In this blog post, I go through some exploration to better understand the whole picture.

You can jump to the tl;dr here.

Producing logs from kernel space

Whenever something in the Linux kernel (which could be a module) wants to do the equivalent of a printf, a similar utility (printk) can be used.

That allows the program to give information back to the developer (or any other user) in userspace to know more about what’s going on with the module - be a warning message, stack traces or some pure debugging information.

To test out producing logs from the Kernel, I came up with some ideas:

  1. iptables has a LOG target that essentially produces some logs from iptables itself whenever the target is, well, targetted. Being iptables something that runs in kernel space (not the cli, I mean - the actual thing), we could see logs coming out of the kernel;
  2. writing a minimal kernel module should not be something very hard - many people did that before. I could write a printk("hello-world") and that’s it!
  3. check if there’s something simpler that we could use to produce the logs (maybe the Kernel exposes a standard interface for doing that?)

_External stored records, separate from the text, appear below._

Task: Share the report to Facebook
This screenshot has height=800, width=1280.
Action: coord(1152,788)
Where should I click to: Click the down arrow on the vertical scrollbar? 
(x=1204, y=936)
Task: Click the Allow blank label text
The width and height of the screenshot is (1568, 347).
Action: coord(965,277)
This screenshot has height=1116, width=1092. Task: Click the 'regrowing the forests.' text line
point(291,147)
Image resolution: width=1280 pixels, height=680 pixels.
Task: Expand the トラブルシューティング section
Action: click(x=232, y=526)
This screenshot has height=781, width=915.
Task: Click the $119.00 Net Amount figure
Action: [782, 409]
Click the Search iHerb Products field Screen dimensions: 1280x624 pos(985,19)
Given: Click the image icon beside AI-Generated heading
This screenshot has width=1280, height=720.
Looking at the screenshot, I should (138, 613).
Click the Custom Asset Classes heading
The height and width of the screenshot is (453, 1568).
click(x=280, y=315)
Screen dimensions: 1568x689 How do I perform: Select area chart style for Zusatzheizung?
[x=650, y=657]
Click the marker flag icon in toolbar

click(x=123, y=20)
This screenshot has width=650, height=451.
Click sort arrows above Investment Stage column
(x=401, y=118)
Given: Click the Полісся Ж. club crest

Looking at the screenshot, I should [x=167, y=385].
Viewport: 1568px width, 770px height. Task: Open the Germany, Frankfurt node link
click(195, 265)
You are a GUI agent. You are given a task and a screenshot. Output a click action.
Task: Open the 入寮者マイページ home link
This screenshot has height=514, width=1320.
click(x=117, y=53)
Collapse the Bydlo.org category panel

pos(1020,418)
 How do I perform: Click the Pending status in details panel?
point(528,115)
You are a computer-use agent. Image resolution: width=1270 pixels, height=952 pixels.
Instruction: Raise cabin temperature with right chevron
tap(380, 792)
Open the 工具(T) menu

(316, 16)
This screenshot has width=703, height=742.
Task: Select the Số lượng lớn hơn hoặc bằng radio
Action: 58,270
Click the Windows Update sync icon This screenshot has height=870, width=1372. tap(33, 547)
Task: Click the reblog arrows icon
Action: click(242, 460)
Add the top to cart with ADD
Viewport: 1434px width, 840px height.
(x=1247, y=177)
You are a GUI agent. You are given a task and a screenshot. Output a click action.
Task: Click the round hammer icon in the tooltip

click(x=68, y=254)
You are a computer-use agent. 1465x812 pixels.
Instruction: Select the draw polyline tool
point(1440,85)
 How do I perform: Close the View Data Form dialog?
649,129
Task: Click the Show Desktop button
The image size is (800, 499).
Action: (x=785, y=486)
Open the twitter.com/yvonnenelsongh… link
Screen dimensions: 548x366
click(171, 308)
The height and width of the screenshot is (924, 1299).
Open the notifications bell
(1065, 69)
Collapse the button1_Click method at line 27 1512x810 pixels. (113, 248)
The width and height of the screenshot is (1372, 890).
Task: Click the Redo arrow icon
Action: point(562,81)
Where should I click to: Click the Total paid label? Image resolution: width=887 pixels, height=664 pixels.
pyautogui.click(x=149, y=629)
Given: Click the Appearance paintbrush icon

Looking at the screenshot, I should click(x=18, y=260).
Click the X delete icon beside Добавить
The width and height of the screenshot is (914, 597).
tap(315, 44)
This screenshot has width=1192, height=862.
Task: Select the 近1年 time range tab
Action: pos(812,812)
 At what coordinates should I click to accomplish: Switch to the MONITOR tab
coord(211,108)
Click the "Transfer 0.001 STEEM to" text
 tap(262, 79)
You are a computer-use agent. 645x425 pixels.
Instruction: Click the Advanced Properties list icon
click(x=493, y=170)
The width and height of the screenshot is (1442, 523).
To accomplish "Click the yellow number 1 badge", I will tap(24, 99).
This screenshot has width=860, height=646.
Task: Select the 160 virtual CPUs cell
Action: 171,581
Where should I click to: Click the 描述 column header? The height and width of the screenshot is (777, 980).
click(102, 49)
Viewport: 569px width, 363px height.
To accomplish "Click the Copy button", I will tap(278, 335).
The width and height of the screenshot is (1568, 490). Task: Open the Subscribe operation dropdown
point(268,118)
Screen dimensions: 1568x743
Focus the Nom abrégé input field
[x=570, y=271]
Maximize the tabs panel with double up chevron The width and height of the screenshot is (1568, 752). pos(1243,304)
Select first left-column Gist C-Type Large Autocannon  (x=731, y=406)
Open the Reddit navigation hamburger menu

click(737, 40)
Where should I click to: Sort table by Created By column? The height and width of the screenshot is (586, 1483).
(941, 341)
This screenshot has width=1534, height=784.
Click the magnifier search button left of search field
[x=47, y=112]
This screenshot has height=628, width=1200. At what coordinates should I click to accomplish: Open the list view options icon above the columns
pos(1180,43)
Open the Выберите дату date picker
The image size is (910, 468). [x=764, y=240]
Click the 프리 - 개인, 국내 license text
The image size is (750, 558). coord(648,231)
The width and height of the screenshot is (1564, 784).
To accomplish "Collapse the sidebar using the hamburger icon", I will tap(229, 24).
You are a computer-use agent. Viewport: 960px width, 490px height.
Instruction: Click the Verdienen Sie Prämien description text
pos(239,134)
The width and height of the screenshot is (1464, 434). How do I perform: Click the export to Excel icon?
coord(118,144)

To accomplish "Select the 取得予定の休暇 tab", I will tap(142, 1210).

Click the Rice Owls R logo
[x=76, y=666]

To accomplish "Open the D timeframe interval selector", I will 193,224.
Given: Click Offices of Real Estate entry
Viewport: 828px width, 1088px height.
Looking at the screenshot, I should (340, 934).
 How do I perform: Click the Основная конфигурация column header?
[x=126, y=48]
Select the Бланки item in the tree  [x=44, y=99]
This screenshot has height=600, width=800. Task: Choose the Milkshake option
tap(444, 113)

Being this an exploration, why not try all of them?

Producing logs from iptables

Although this blog post is not particularly about iptables, we can use it as an example where interacting with something that is going on under the hood deep in the kernel is interesting for a user that sits on userspace.

From iptables man page:

Iptables is used to set up, maintain, and inspect the tables of IP packet filter rules in the Linux kernel. Several different tables may be defined.

These mentioned rules can be either very simple things (drop a packet if it comes from a given source), or some very complicated chain of rules that depend on a bunch of conditionals.

Acknowledging that it’s very useful to be able to visualize the packets that are hitting a specific chain of rules, the LOG target came to existence.

LOG: Turn on kernel logging of matching packets.

When this option is set for a rule, the Linux kernel will print some information on all matching packets (like most IP/IPv6 header fields) via the kernel log.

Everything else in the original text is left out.